Baby born with rare skin disease transferred to Houston for life-saving treatment

Saturday, April 13, 2019
Mother fighting for son born without skin
Ja'bari Gray has an extreme form of a rare skin disease called Aplasia Cutis.

HOUSTON, Texas -- A San Antonio baby born with missing areas of skin, is now in Houston to receive life-saving treatment.



Ja'bari Gray has an extreme form of a rare skin disease called Aplasia Cutis.



"He literally from the neck down, from the front and back nothing, there was no skin and even parts of his legs he had no skin," said his mother Priscilla Maldonado.



Born weighing just three pounds, the New Year's Day baby has already defeated the odds.



Maldonado says doctors told her only two other babies like Ja'bari have been born in the U.S., neither of them survived.



After spending the first three months of his life in a San Antonio NICU doctors told the family to prepare for the worst.



Maldonado refused to accept defeat.



"If it wasn't his purpose to be here, he would have been gone from birth or even before birth, so he does have a purpose in this world and we never know what it is until the future," Maldonado said.



Ja'bari does have complications from the disease, his eyes are fused shut and even though his skin has started to grow on his own, his fingers, toes and neck became fused while in the NICU.



Texas Children's Hospital has now stepped in.

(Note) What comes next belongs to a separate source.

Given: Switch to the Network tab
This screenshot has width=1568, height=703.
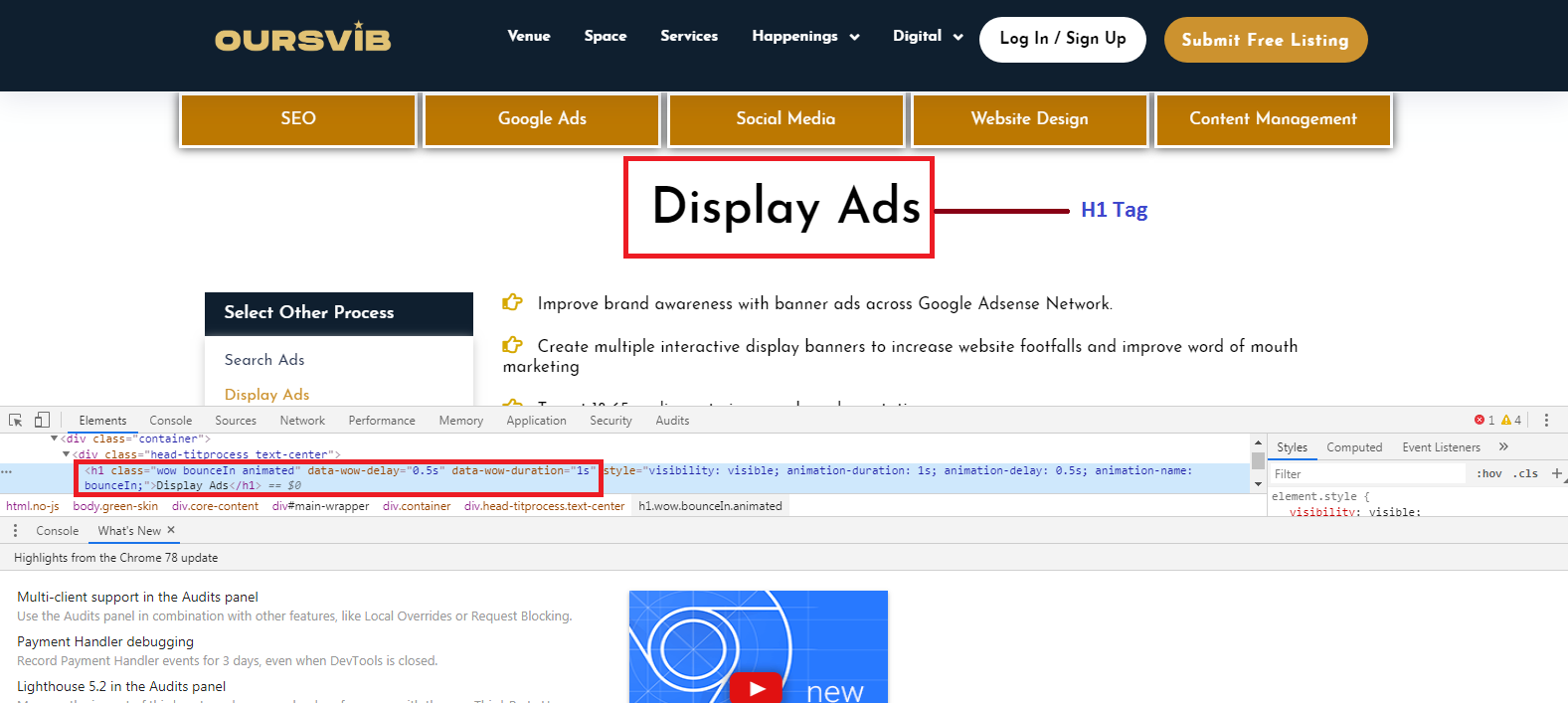Looking at the screenshot, I should point(302,421).
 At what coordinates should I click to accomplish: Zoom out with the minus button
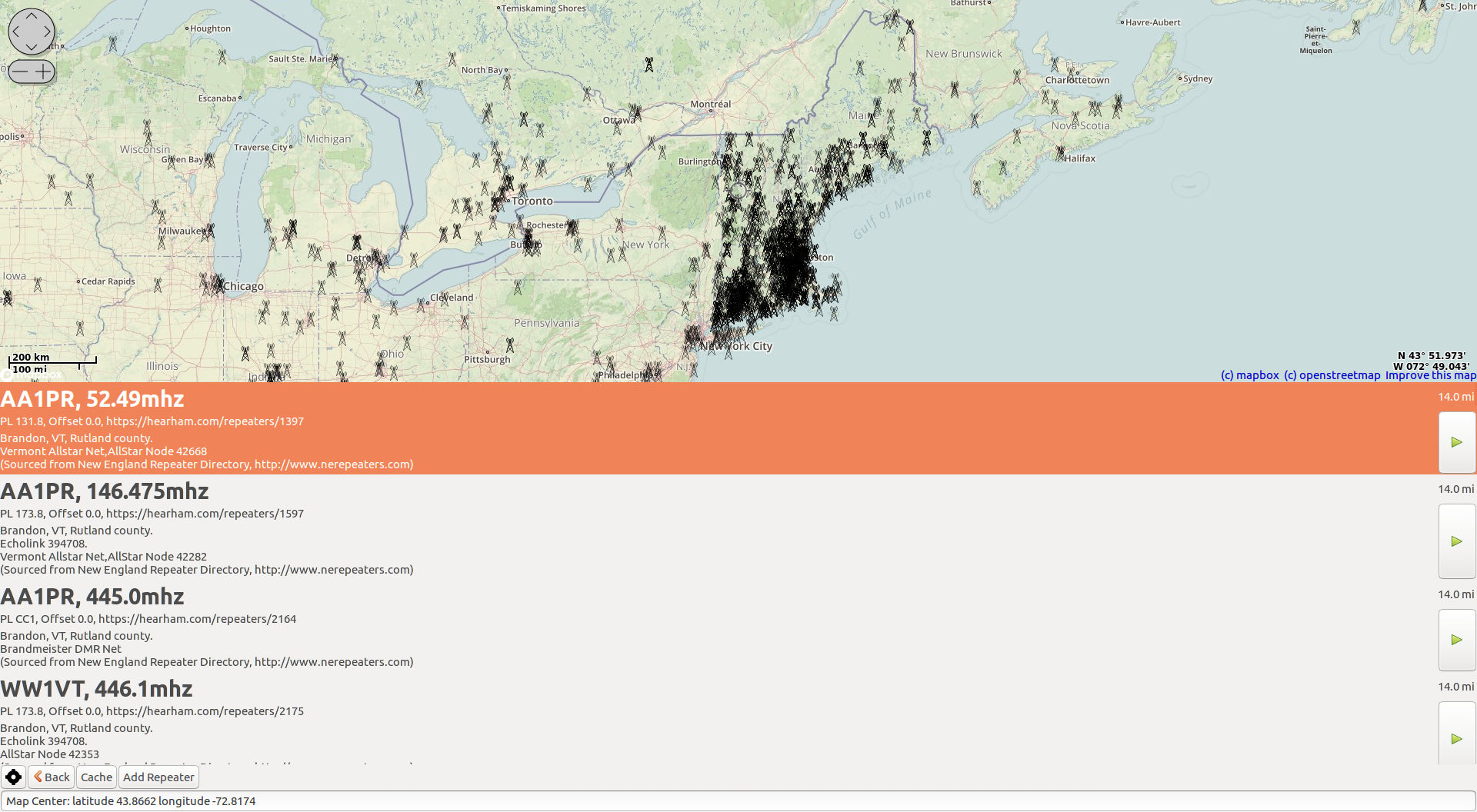coord(20,71)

"It's just now, that his neck is fused together, now he has another challenge to conquer which is his breathing because it is completely bent in half, his airway, just because it's fused together," Maldonado said.



Ja'bari is in stable condition after the medical flight from San Antonio.

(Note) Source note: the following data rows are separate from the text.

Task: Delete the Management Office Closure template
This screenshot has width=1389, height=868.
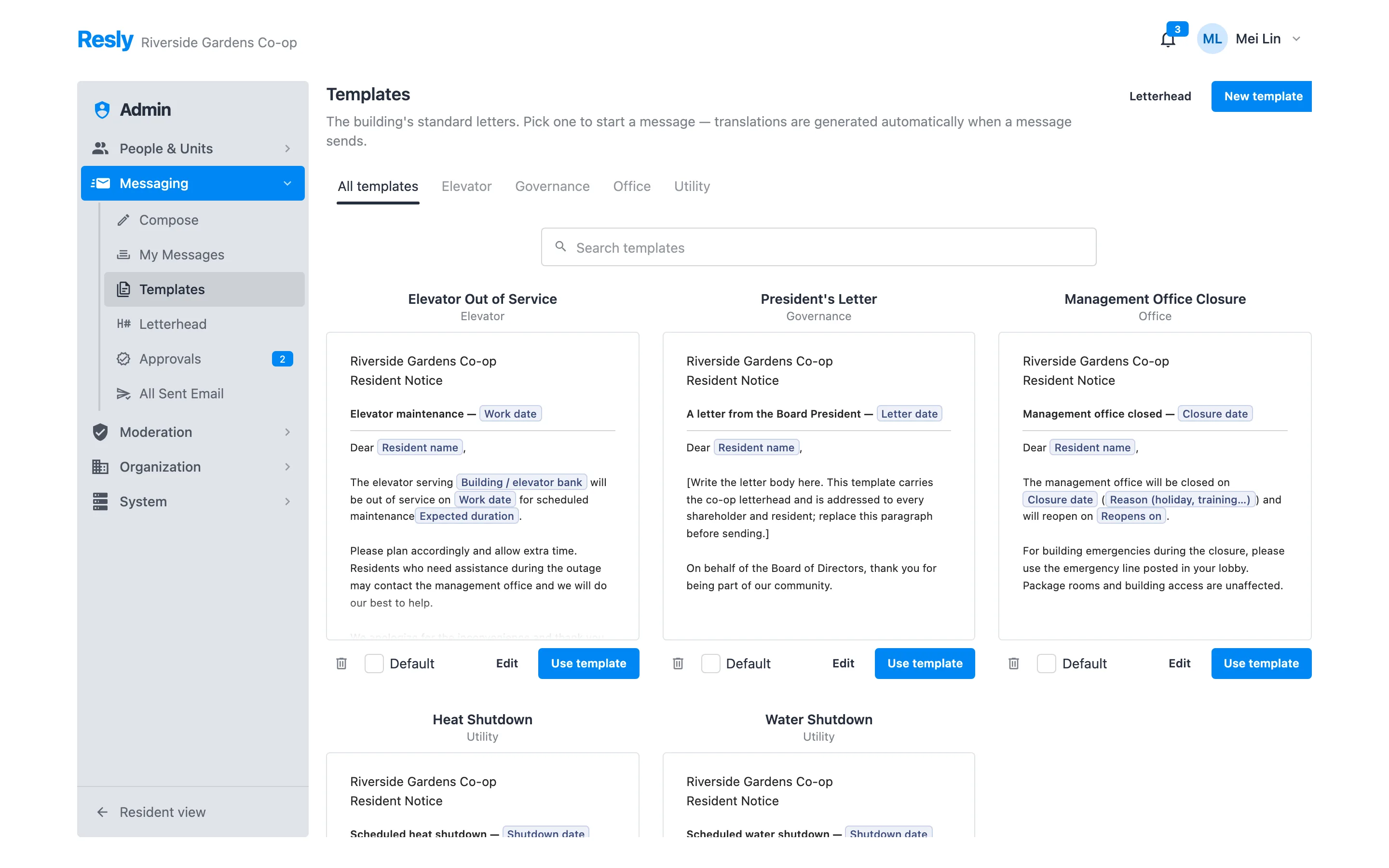Action: (x=1014, y=664)
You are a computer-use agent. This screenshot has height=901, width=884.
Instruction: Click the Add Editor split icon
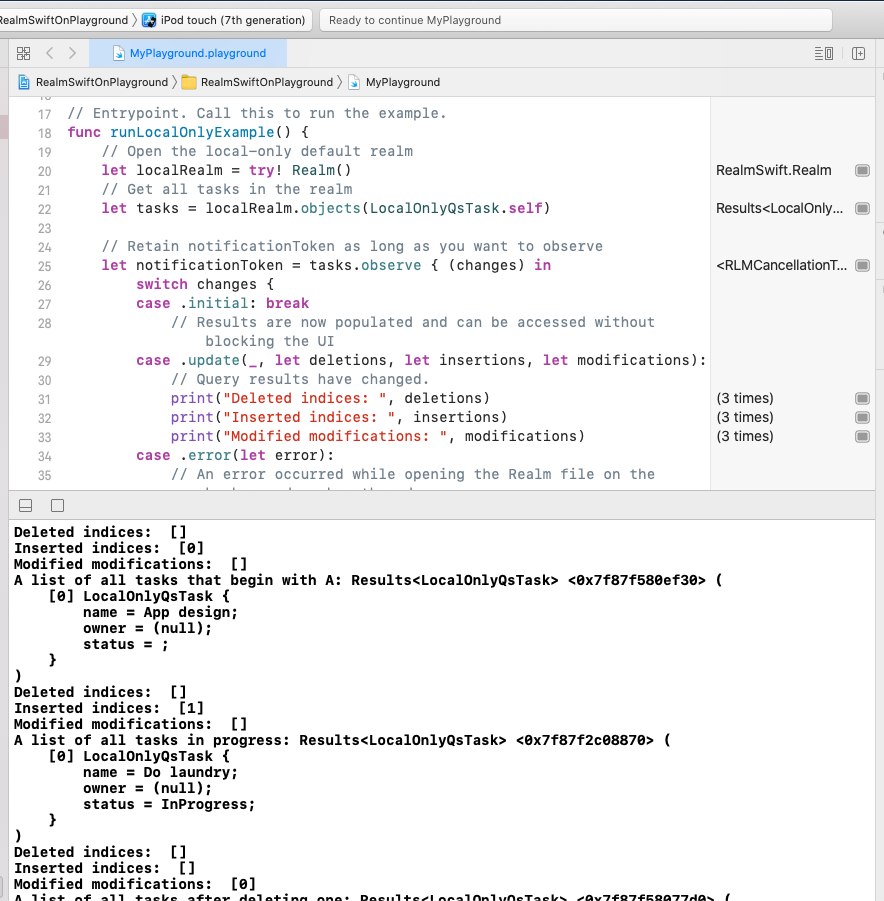tap(859, 53)
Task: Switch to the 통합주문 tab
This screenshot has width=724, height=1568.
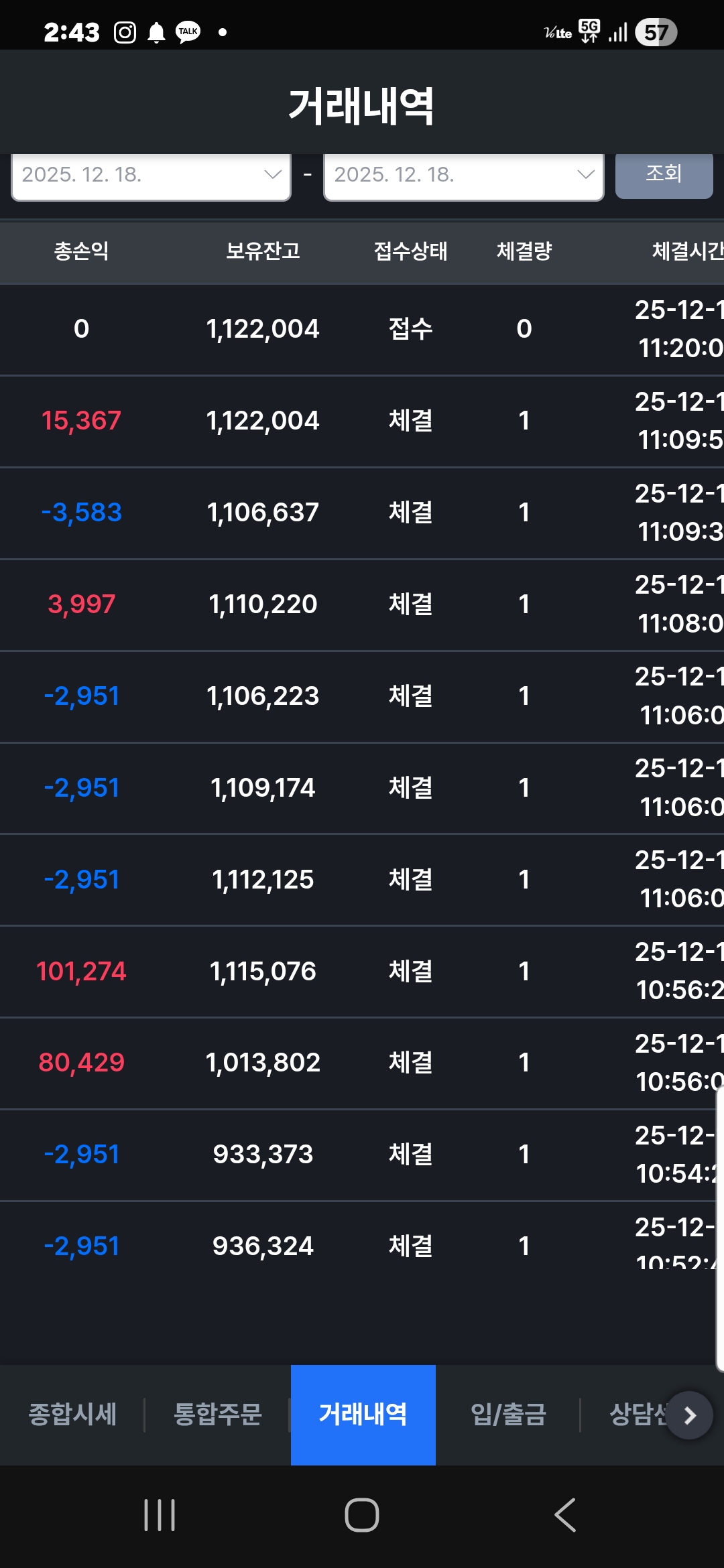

His mother and father drove down together and are staying in a nearby hotel indefinitely. They hope his treatment will begin soon.



"The first thing that we need to conquer is his breathing, so hopefully they're able to remove that scar tissue on his neck and reposition his neck so that way it does grow again perfectly normal," Maldonado said.



Maldonado says there was no sign of the disease during her pregnancy, and they only discovered it after he was born and aptly named. Ja'bari she says means 'fighter.'



"It actually means fighter and warrior, and that name was given to him by his grandfather, which we didn't even know what his condition was, and come to find out it fits exactly what he's going through," Maldonado told Eyewitness News.



Ja'bari's family has set up a GoFundMe page in order to help with medical bills and expenses.